## Passage
Content starts
The Food and Drug Administration has for the first time received an application by a pharmaceutical firm that looks to start selling a contraceptive pill as an over-the-counter medication.
According to the BBC, the move is unrelated to the recent Supreme Court decision that overturned Roe v. Wade, the previously long-standing precedent that guaranteed the right to abortion in the U.S.
However, as Statista's Katharina Buchholz notes, the development is nevertheless meaningful in the context of the post-Roe world where the Democrats and women’s organizations are scrambling to expand other services to those who have lost access to abortion. According to the OCs OTC Working Group, over-the-counter contraceptives can be a puzzle piece in this endeavor, especially since a codification of abortion rights on the federal level is looking evermore futile. The issue has already gained support from Democrats on Capitol Hill, but it is expected that opposition could form at least against removing the prescription requirement for minors.
Looking at a world map of sales restrictions for contraceptive pills, developed countries typically require a prescription, while the medication is - either informally or formally - available over-the-counter almost everywhere else.
You will find more infographics at Statista
According to the working group, offering the pill over-the-counter can significantly reduce unwanted gaps in contraceptive use, which can occur in areas where doctors’ appointments are hard to come by, clinics are far away or people are short on funds to pay for medical visits or extra travel. Some reasons for contraceptive gaps are more minute, according to the source, and can occur when women run out of pills at an inconvenient time or contraceptives are forgotten at home ahead of a trip.
While some medical checks can be helpful before going on the pill, the American College of Obstetricians and Gynecologists as well as the American Medical Association and the American Academy of Family Physicians have spoken out in favor of the over-the-counter pill, saving that the benefits outweighed the risks especially for modern, well-researched contraceptive pills. Research has shown that checklist can be helpful for women to self-screen for potentially adverse health conditions, like high blood pressure, and find the right pill. According to a study on U.S. women who obtained over-the-counter pills in Mexico, a large majority of them continued to attend gynecological screenings. Of course, women can also still opt to discuss the right contraceptive method with their doctors before starting a regimen, with the added benefit that refills become much easier.
Content ends
## Problems to solve
1 – According to the article on over-the-counter contraceptive pills, which medical organizations have spoken out in favor of the over-the-counter pill?
2 – Echo the article on over-the-counter contraceptive pills from "Looking at a" up to and including "almost everywhere else.".

## Dataset section
Content starts
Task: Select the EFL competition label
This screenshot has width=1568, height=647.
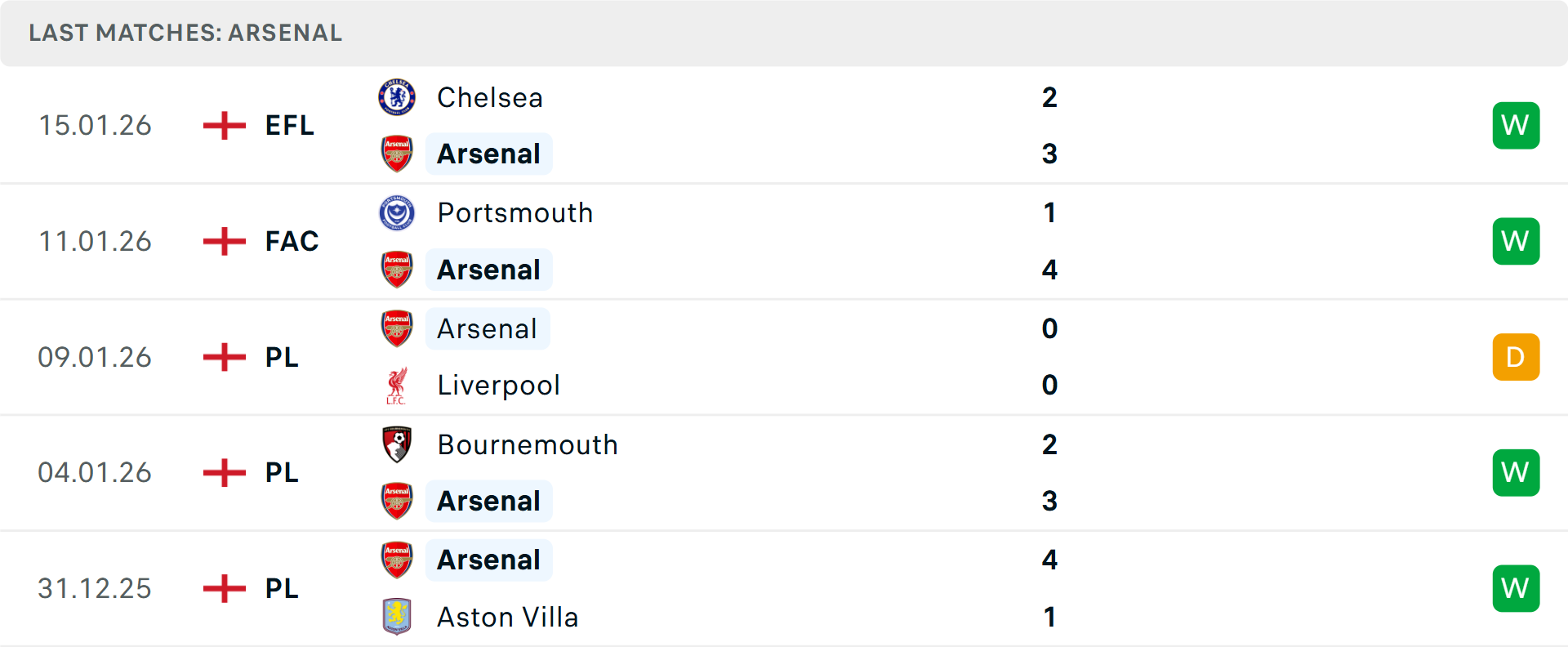Action: [290, 126]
Content ends
## Answers to the exercise
1 – The American College of Obstetricians and Gynecologists, the American Medical Association, and the American Academy of Family Physicians.

2 –
Looking at a world map of sales restrictions for contraceptive pills, developed countries typically require a prescription, while the medication is - either informally or formally - available over-the-counter almost everywhere else.